Radiodiffusion Lettre adressée à Kevin Goldstein (BCE Inc.)

Ottawa, le 8 novembre 2018

PAR COURRIEL

Kevin Goldstein
Vice-président, Affaires réglementaires, Contenu et distribution
BCE Inc.
200, rue Queen ouest
Toronto (Ontario)
K5V 2Z5

Objet : Demande en vertu de la partie 1 présentée par BCE Inc. sollicitant l’annulation de la politique réglementaire de radiodiffusion CRTC 2016-334 et de l’ordonnance de radiodiffusion CRTC 2016-335, Substitution simultanée lors du Super Bowl

Monsieur,

Le Conseil a reçu la demande Partie 1 de BCE dans laquelle elle lui demande de suspendre temporairement l’application de l’ordonnance de radiodiffusion 2016-335 (l’ordonnance) au moins jusqu’au lendemain de la diffusion du Super Bowl LIII, qui aura lieu le 3 février 2019, afin que BCE puisse réaliser la substitution simultanée des publicités américaines par des publicités canadiennes. À l’appui de la demande, BCE a cité l’accord commercial entre les États-Unis, le Mexique et le Canada (l’AEUMC) annoncé le 1er octobre 2018, qui serait un premier pas vers l’annulation de l’ordonnance s’il était ratifié par les trois pays.

Le Conseil note que l’AEUMC n’a pas encore été officiellement ratifié par le gouvernement du Canada ou inscrit dans les lois. Fait plus important, le Conseil note également que l’ordonnance de radiodiffusion CRTC 2016-335 a été portée en appel devant la Cour suprême du Canada (la Cour) et que l’affaire doit être entendue le 4 décembre 2018. Le Conseil est d’avis que l’examen d’une demande relative à une affaire qui est actuellement devant la Cour, avant qu’elle n’ait été entendue ou tranchée, serait inapproprié et que cela constituerait un manque de respect à l’égard du processus par lequel les décisions prises par le Conseil peuvent être examinées et portées en appel.

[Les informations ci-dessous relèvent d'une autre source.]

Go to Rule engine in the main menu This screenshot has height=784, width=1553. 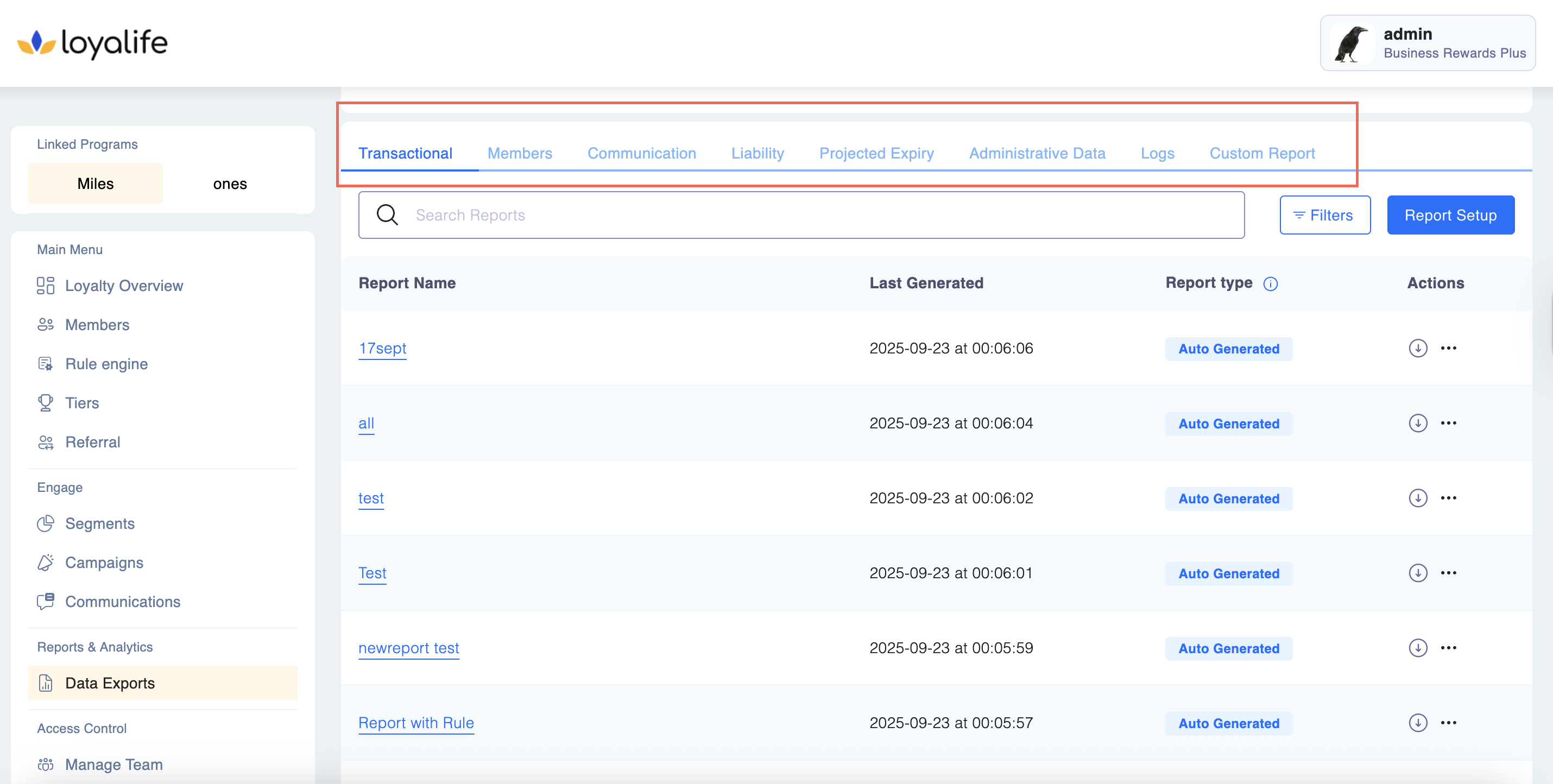(x=106, y=364)
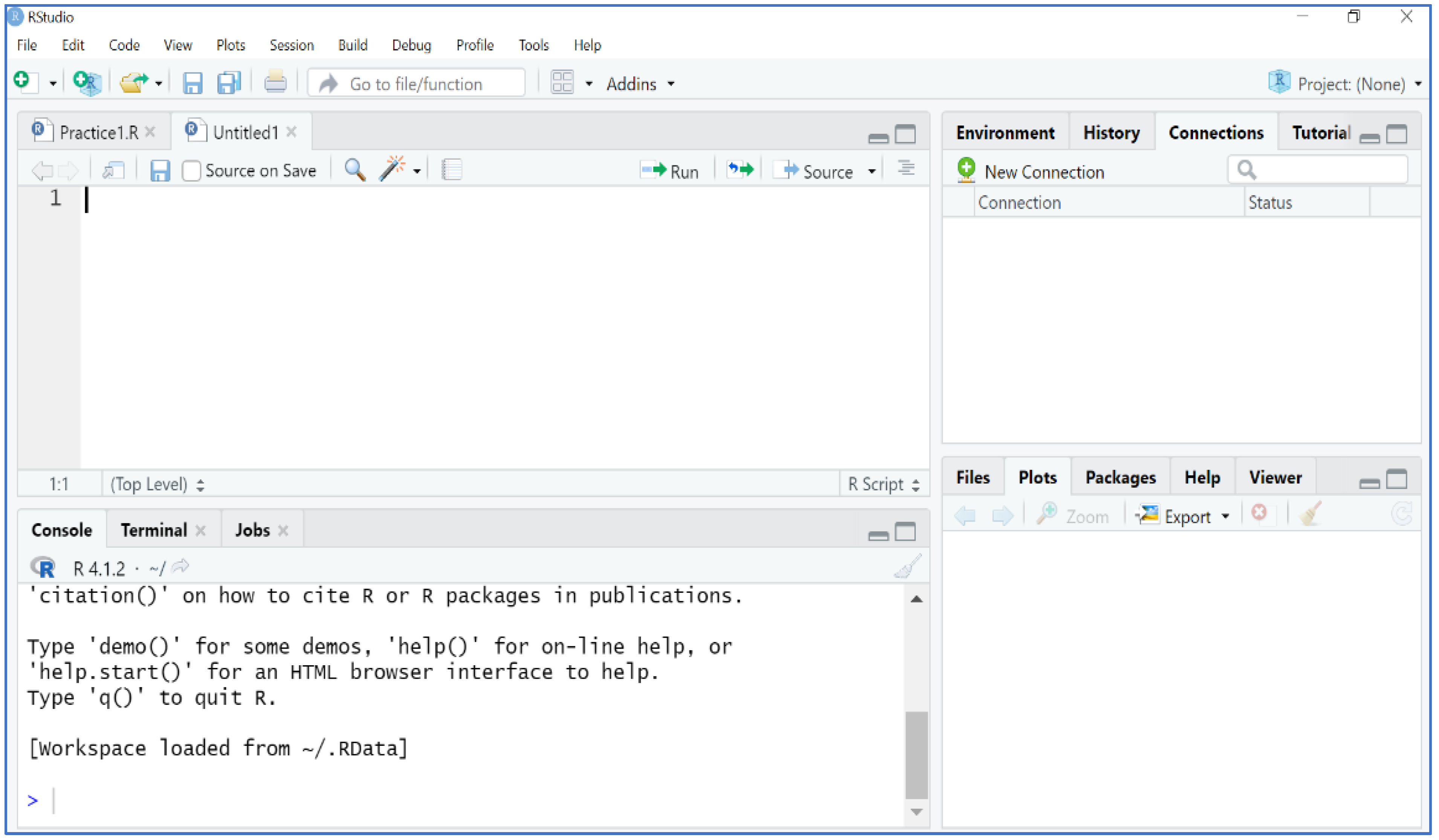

Bien que BCE ait soulevé qu’il serait dans l’intérêt du public d’inclure les recettes provenant de la publicité canadienne lors du Super Bowl dans le calcul de ses contributions pour les dépenses en émissions canadiennes, le Conseil est toutefois d’avis que cette préoccupation  est surpassée par l’importance de la déférence du Conseil et son appui envers le cadre juridique canadien.

Pour toutes les raisons susmentionnées, il serait inapproprié pour le Conseil d’examiner la question à l’heure actuelle. Par conséquent, le Conseil retourne par la présente la demande en vertu de la partie 1 présentée par BCE.

Veuillez agréer, Monsieur, l’expression de mes sentiments les meilleurs.